Project
Age Exchange’s chief executive and chair both took a pragmatic view that to ensure the continuity of this vital service as well as delivering even greater impact, they would need to merge with another organisation. They therefore sought help from Eastside People to evaluate and approach potential merger partners, ideally those with similar aims of supporting older people and people with dementia (either as a primary focus or as part of their service mix).
Eastside People worked with Age Exchange to help them develop a brief, profiling ideal prospective partners, and then drew up a longlist of 22 not-for-profit health and social care organisations across two geographic categories:
- London/South East organisations
- National organisations.
This was then condensed down to a shortlist of 11, which Eastside People approached on behalf of Age Exchange.

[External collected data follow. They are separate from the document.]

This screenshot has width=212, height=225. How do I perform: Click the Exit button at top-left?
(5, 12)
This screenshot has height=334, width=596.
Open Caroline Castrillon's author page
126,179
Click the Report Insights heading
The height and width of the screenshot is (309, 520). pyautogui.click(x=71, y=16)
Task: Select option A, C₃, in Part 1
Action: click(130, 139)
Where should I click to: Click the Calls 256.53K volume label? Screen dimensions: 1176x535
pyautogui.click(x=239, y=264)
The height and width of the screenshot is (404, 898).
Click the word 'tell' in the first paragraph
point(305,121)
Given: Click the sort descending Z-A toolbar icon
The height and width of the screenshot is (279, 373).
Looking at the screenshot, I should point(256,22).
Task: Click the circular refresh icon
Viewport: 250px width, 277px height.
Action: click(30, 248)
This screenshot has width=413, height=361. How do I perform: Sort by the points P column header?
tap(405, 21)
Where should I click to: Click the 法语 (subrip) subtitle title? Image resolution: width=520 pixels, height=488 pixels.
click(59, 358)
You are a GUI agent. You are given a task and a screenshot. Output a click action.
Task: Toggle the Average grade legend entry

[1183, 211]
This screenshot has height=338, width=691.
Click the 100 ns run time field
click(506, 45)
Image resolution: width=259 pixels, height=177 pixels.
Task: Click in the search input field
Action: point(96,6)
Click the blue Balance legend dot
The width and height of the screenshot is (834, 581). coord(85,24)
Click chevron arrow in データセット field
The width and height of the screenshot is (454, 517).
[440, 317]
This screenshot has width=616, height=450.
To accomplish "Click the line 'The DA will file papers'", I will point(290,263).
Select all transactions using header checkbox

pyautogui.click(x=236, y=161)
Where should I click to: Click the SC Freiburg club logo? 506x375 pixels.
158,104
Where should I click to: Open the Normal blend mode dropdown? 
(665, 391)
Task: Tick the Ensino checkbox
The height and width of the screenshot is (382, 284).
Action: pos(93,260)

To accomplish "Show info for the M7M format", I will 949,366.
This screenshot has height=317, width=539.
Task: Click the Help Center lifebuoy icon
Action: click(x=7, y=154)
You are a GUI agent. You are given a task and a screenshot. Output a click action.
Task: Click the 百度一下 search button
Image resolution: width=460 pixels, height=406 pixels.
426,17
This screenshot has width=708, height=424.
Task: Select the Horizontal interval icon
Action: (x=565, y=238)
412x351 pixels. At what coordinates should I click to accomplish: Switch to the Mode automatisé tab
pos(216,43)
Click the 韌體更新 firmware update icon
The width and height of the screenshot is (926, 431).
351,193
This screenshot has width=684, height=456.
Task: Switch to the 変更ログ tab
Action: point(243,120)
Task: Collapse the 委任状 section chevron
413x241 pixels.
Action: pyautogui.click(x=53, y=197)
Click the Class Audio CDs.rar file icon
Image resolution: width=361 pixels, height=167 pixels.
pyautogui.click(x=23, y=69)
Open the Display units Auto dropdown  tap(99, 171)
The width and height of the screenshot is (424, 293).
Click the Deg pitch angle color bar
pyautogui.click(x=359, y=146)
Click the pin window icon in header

Eastside People also helped develop an information pack on Age Exchange for prospective partners.
Solution
These approaches led to productive conversations in the months that followed, but Age Exchange ruled out several small partners on the grounds that this would not address their challenges. After a successful meeting with one of the UK’s largest health and social care charities, Community Integrated Care (CIC), they began the process of formal merger and announced their partnership nine months later.
As a result, Age Exchange merged with CIC, becoming a subsidiary. The partnership enables Age Exchange to benefit from CIC’s infrastructure to grow its organisation and increase its reach, while enabling the latter to elevate its existing dementia services and expand its offer to include Age Exchange’s industry-leading reminiscence and dementia services to the people they support. The merger has also helped raise Age Exchange’s profile and strengthen CIC’s charitable focus.
Today, they continue to break boundaries as the only arts charity embedded within in a social care provider, as a subsidiary charity of Community Integrated Care.
Age Exchange, with Community Integrated Care, has a unique mission to bring arts, culture and creative expression into the lives of thousands of people who draw upon social care, live with dementia and face isolation.